Who Will Buy This Beautiful Morning?

The largest window in the bedroom faces east, as does the bed; it only makes sense, then, that I watch the sun rise more often than not. It’s part of my morning routine, now, especially in the winter months and early spring when I wake up long before it happens. I lie in bed reading or writing, waiting for the show.

Some mornings, it happens subtly — the day just slowly begins as the sky lightens with no great fanfare. The blues soften and, inevitably, turn to the greys of the clouds that hang in the sky on those mornings, with none of the drama of other sunrises; the day just rolls out of bed and stumbles into being, rubbing its eyes and mumbling to itself on the way to the bathroom.

Other mornings, it’s more dramatic but no more bright, as the rain and/or wind storming keeps everything in motion and loudly declaring its presence and the day sneaks in behind this main event, afraid to upstage it. It’s just suddenly light, daytime, and you’re not sure when that actually happened. (On these days, “light” is a misnomer, because the overcast dimness just perpetually feels like twilight through the entire day, because of course it does.

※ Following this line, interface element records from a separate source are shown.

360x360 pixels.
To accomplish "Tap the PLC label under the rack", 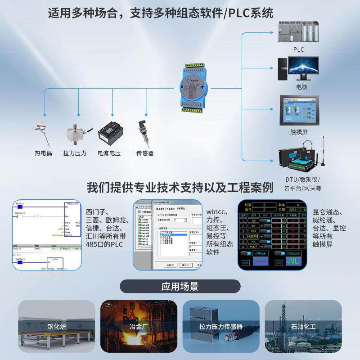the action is click(x=298, y=50).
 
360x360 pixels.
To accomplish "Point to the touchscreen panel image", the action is click(x=298, y=110).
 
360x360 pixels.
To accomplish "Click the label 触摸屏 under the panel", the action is click(x=299, y=132).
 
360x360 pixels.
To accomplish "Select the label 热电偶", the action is click(x=43, y=153).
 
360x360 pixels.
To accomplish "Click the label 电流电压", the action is click(x=109, y=153).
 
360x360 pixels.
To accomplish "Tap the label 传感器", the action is click(x=145, y=153).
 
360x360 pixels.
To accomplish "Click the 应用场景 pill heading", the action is click(x=180, y=287).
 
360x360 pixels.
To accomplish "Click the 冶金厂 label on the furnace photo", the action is click(x=139, y=326).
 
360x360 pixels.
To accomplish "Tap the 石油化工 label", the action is click(x=303, y=326).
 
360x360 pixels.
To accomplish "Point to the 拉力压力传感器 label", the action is click(x=221, y=326).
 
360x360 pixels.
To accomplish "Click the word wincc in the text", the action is click(x=218, y=212).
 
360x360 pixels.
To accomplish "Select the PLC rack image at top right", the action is click(x=298, y=32).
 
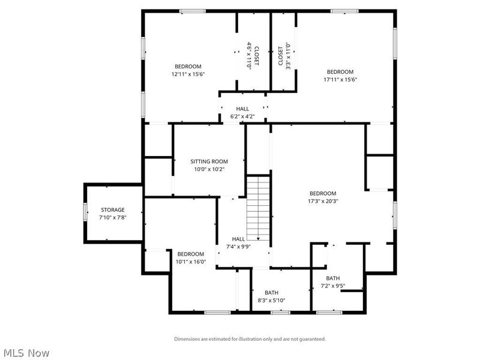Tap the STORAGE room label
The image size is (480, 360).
[x=113, y=210]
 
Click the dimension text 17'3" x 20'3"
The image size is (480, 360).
[x=322, y=202]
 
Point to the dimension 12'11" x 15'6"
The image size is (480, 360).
[x=188, y=74]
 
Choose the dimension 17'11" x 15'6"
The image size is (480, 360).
[x=340, y=80]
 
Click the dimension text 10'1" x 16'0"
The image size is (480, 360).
[x=190, y=262]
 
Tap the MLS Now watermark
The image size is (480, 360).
[x=27, y=353]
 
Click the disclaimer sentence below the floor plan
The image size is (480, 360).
[x=250, y=339]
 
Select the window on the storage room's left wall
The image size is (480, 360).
[x=85, y=213]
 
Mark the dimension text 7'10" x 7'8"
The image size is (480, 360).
[x=113, y=217]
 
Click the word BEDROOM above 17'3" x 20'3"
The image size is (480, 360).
[x=322, y=193]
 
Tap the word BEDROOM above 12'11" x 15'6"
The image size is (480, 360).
[x=188, y=67]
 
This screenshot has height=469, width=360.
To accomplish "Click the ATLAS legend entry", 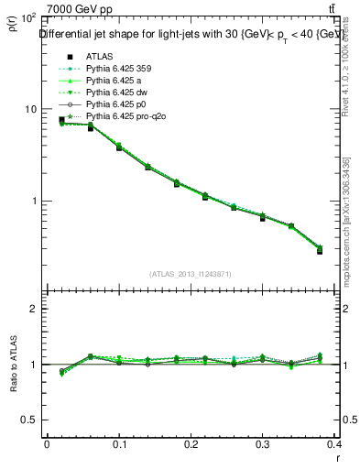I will [x=100, y=55].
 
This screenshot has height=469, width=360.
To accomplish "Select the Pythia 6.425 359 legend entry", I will [x=117, y=68].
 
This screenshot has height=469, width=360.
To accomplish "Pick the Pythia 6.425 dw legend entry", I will [x=116, y=93].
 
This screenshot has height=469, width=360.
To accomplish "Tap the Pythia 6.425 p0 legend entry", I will [x=115, y=104].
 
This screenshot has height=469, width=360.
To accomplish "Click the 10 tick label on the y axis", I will [x=28, y=109].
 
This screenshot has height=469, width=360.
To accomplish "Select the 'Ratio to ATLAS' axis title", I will [x=12, y=364].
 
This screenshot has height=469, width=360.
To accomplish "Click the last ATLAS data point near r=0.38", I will [x=320, y=250].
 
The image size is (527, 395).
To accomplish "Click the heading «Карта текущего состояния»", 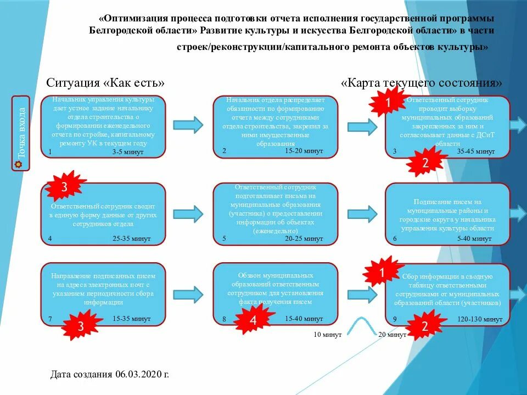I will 421,83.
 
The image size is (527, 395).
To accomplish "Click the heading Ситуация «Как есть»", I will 105,83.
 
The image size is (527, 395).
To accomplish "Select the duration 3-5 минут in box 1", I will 127,152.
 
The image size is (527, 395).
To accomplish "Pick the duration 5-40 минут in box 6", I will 474,239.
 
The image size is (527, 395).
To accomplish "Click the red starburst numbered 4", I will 253,321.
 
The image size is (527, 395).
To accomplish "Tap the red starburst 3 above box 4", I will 65,187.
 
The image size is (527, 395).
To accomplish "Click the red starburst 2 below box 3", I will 424,163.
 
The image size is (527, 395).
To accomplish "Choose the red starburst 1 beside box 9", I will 383,272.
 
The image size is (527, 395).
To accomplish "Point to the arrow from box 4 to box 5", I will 188,213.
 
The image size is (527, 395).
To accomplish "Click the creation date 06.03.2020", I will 110,375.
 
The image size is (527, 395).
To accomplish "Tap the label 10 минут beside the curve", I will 328,334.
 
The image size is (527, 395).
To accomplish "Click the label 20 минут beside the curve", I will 390,334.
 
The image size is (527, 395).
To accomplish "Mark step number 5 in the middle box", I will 224,239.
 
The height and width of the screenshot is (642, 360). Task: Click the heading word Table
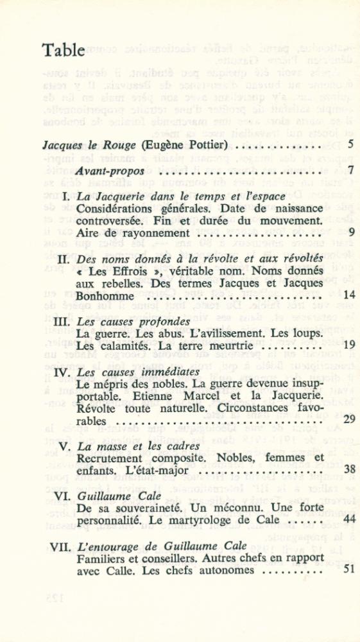click(63, 51)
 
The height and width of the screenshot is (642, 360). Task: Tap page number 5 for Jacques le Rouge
click(351, 144)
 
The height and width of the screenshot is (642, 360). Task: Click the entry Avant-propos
click(109, 171)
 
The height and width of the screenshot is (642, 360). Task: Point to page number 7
click(351, 171)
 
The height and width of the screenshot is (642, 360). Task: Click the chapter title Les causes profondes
click(133, 321)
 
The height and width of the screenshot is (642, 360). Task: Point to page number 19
click(349, 345)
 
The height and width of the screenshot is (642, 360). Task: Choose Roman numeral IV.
click(64, 372)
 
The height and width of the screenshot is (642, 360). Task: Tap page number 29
click(349, 419)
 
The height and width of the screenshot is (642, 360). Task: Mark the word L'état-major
click(158, 471)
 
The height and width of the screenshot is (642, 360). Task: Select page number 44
click(349, 519)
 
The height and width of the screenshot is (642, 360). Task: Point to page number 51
click(349, 569)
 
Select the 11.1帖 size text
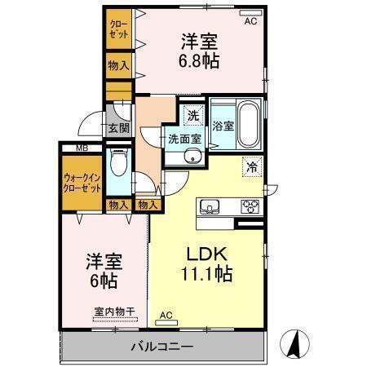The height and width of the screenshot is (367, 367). coord(207,275)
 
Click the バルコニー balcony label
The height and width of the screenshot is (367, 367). coord(162,347)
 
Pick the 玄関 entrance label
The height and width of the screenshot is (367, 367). coord(118,128)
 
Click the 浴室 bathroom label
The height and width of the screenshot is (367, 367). coord(223,126)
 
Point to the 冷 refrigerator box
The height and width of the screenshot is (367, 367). coord(252,166)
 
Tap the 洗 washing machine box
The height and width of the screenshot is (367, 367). coord(192,116)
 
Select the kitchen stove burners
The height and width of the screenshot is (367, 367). coord(249,206)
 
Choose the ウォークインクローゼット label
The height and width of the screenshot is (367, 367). coord(82,181)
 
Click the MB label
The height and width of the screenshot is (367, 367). coord(82,148)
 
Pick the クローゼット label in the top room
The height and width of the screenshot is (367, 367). coord(117,30)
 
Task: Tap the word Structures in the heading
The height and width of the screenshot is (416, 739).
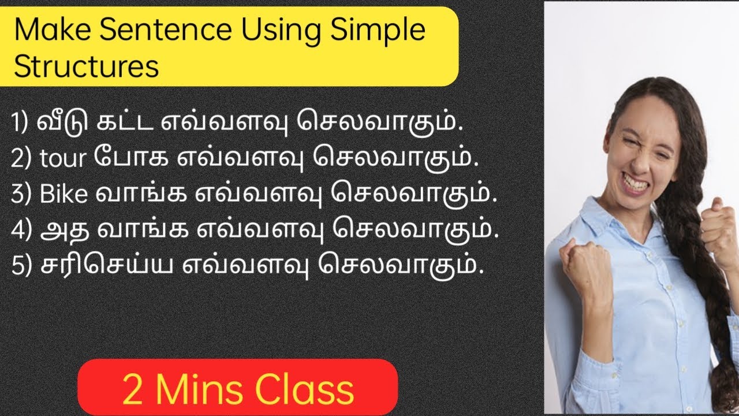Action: click(87, 66)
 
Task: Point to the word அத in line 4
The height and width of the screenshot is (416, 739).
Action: click(60, 230)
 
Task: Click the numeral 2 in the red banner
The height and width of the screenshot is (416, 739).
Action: click(132, 391)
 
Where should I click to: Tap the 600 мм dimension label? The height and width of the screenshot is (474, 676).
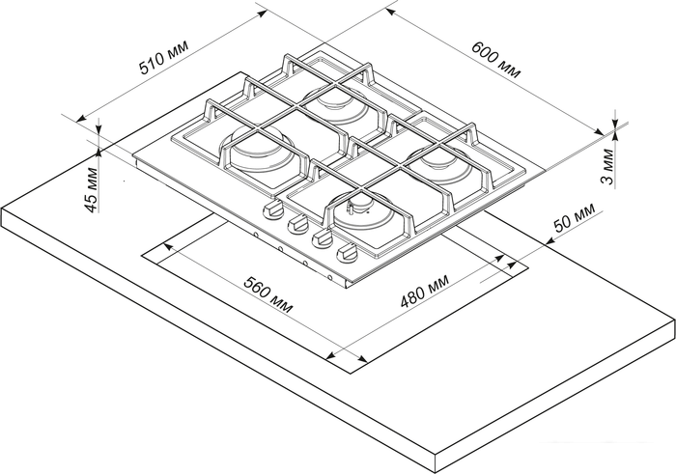(x=495, y=60)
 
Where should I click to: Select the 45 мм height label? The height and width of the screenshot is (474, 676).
(x=91, y=189)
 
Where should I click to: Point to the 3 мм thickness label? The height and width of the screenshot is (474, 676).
(x=607, y=166)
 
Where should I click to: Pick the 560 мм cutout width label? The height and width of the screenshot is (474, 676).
(x=268, y=294)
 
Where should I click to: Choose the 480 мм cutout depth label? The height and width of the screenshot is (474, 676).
(x=425, y=291)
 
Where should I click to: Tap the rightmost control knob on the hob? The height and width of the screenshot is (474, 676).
(x=348, y=252)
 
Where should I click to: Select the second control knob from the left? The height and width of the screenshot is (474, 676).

But still.)

And there are the best sunrises, the ones where the light hits the clouds or whatever is in the sky just right and everything becomes color, these all-so-vivid yellows and reds and oranges and pinks and purples, and it just amazes. The mornings where you look on with wonder and think to yourself, this is how art got started because how can you look at this and not get inspired? and just look on quietly.

(I try to take photos of such mornings often, holding up my iPad and hoping that this will be the morning that it works, but it never is. How could it be, though? The colors are so vivid that it would never photograph well.)

Each morning, no matter my mood or what I’m doing, how stressed I am about whatever, there’s always at least one instant where I notice the sunrise and stop to pay attention. It’s become a ritual of sorts, and one that reminds me to not get too wrapped up in my own nonsense.

I’m glad everything faces east in the bedroom.